RECORDS PROVIDED section start
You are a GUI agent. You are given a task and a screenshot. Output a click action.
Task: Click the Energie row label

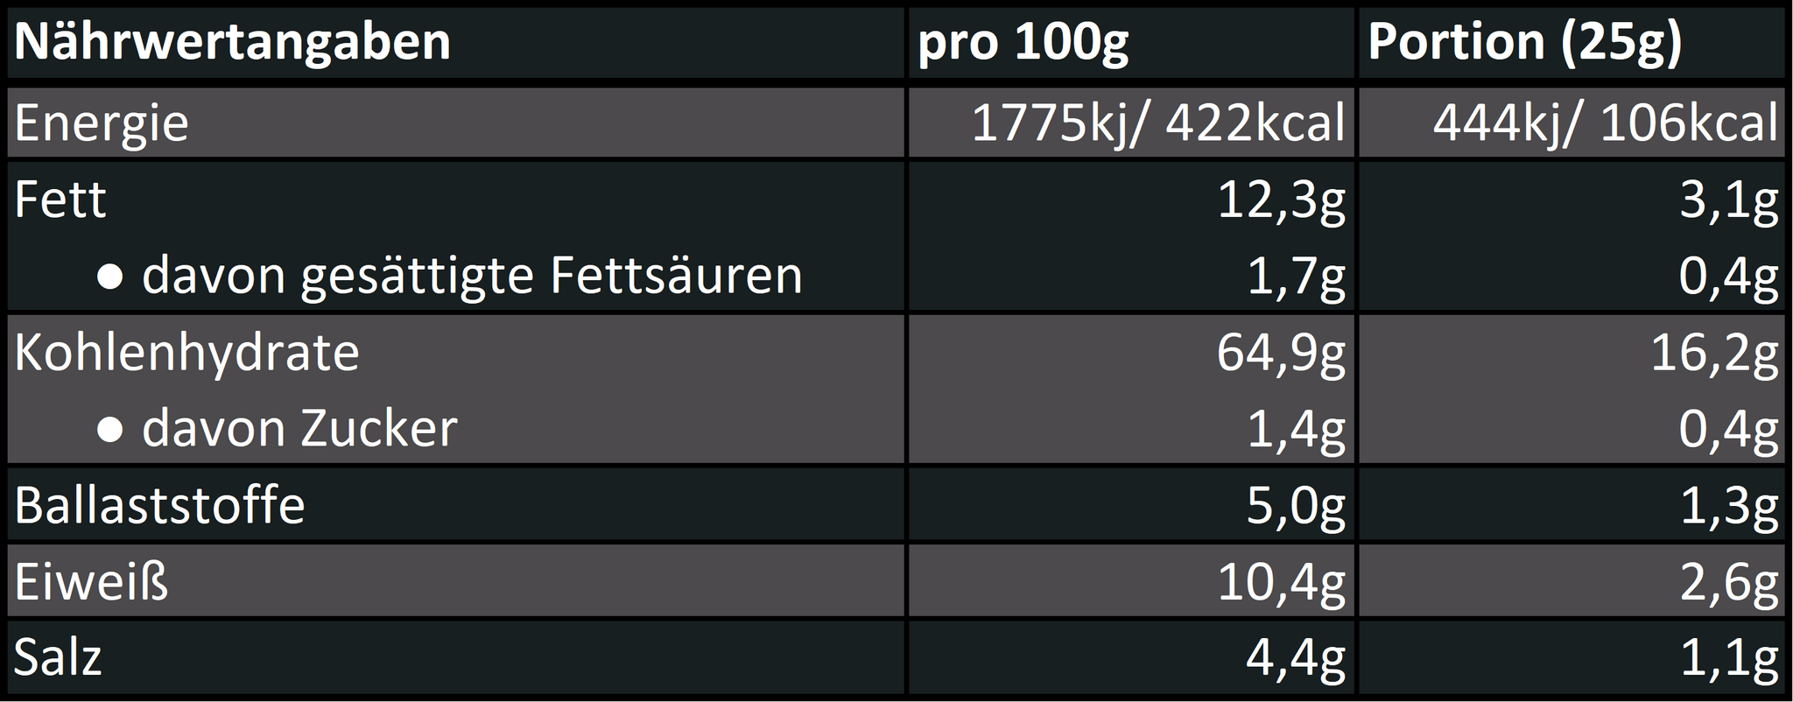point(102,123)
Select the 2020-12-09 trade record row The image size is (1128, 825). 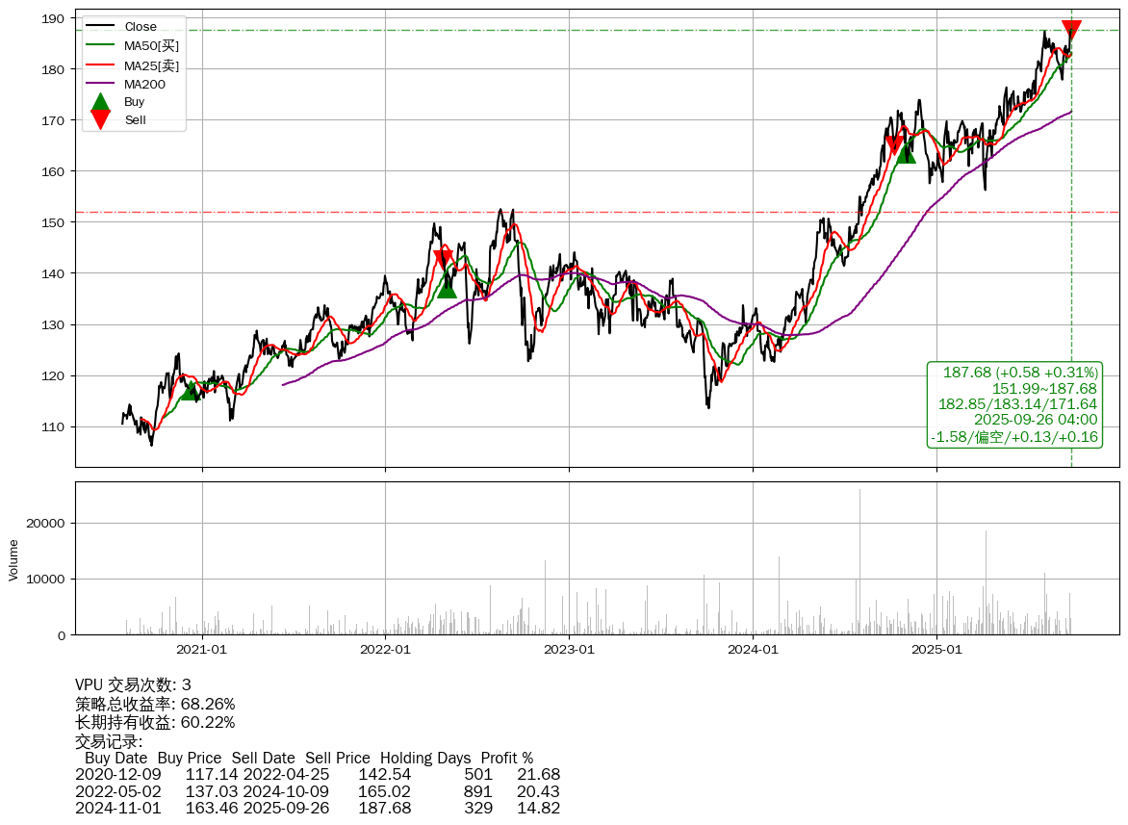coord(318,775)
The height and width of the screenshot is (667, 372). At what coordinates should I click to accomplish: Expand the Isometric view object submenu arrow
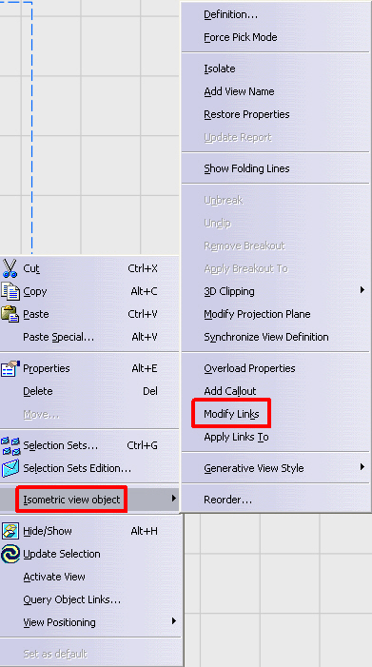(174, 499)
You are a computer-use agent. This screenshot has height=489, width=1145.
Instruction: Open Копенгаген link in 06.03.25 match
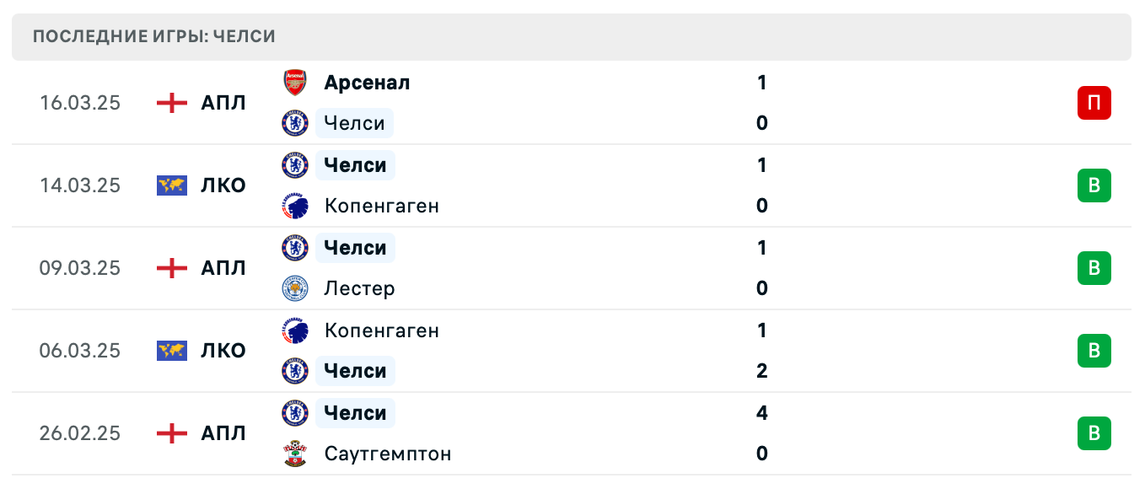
RECORDS PROVIDED section end
YOUR INSTRUCTIONS
Taking every line of the records in turn, count the ones holding "agent", and state nothing but the number.

ANSWER BELOW
2